Thanksgiving hasn’t been the same since the Texas A&M and Missouri started hanging out with the SEC. Or since West Virginia and Pitt started rolling with the Big 12 and ACC, respectively.
Conference realignment ended a handful of traditional rivalries, either because of scheduling conflicts or acrimonious relationships.
In other words, no more Texas-Texas A&M. No more Border War.

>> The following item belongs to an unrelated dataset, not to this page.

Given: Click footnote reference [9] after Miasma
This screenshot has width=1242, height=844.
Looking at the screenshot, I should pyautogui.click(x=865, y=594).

Rivalry week isn’t what it used to be, and, frankly, we’d wish everyone would just get along. Here’s a look at what conference changes have cost the sport in terms of history and tradition.
Last played: 2011
Played on Thanksgiving in most years, this heated rivalry ended when the Aggies left the Big 12 for the SEC. The 2012 season maked the first time since 1915 that A&M and Texas haven’t been in the same league — both were charter members of the Southwest Conference and then the Big 12. Few rivalries run as deep in the traditions of each school. Both fight songs mention the other (“Goodbye to Texas University. So long to the Orange and White” in the Aggie War Hymn, “And it’s goodbye to Texas A&M” in Texas Fight). Bevo has been kidnapped through the course of the rivalry, so has Reveille. Long in the shadow of the Longhorns, Texas A&M broke with Texas to join the SEC. Coaches for both programs have expressed interest in resuming the rivalry, but there's too much animosity between the powers that be to expect an Aggies-Longhorns Thanksgiving in the near future.
Last played: 2011
Just because the Border War (now the Border Showdown) doesn’t rise to the same level of national attention as Michigan-Ohio State or the Iron Bowl, that doesn’t make it any less nasty across all sports. Before Missouri left for the SEC, Kansas-Missouri was the oldest rivalry West of the Mississippi. The series has included brawls, conniving and upsets over the years. But now it’s just a Cold War. While he won’t be the final say, Kansas basketball coach Bill Self has indicated he wouldn’t mind of the Jayhawks never played Missouri again.